The Register notes that in six years of AI-assisted reports, not a single one discovered a genuine bug when AI was used alone.
The Exception That Proves the Rule
There’s nuance here. In September 2025, security researcher Joshua Rogers submitted a massive list of potential issues found using AI-assisted tools. He discovered 50 real bugs. Stenberg called them “actually, truly awesome findings.”
The difference? Rogers used AI as a research assistant while doing proper security work himself. The slop came from people using AI alone, chasing bounty payments without understanding what they were submitting.
As Cybernews reported, AI can find real bugs—when wielded by researchers who know what they’re doing.
Why This Matters Beyond cURL
cURL isn’t just another open source project.

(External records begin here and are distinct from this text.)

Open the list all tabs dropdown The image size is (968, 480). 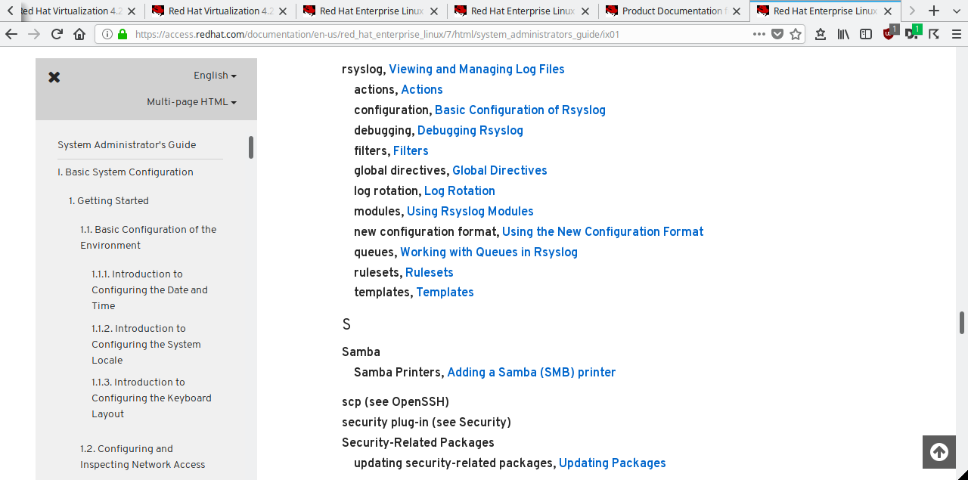955,11
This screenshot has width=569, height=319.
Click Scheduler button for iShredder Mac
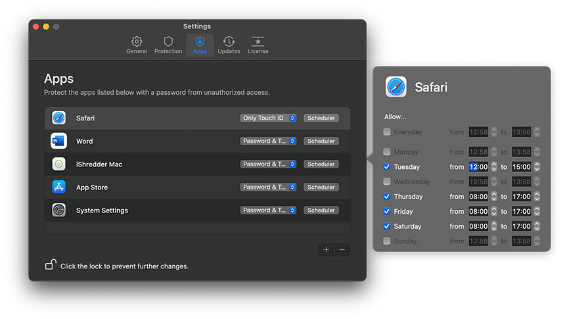(x=321, y=164)
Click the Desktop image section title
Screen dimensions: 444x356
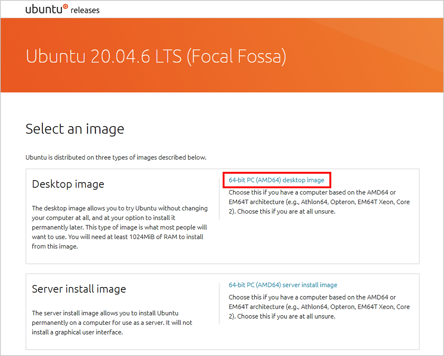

It ships bundled in Windows 10 and higher, macOS since 2001, and Android devices from Samsung, Xiaomi, and OPPO. YouTube, Instagram, Skype, and Spotify all use it. Eight of the top-10 car brands rely on cURL, with over 100 million vehicles worldwide containing the software.
This is the first major infrastructure project to shut down a bug bounty program because of AI-generated noise. It won’t be the last.
The bug bounty industry is already struggling. A recent case saw HackerOne allegedly ghosting a researcher for months over an $8,500 payout. Meanwhile, the industry reported a 210 percent increase in valid AI-related vulnerability reports in 2025 compared to 2024—proving demand exists—but platforms haven’t solved the filtering problem.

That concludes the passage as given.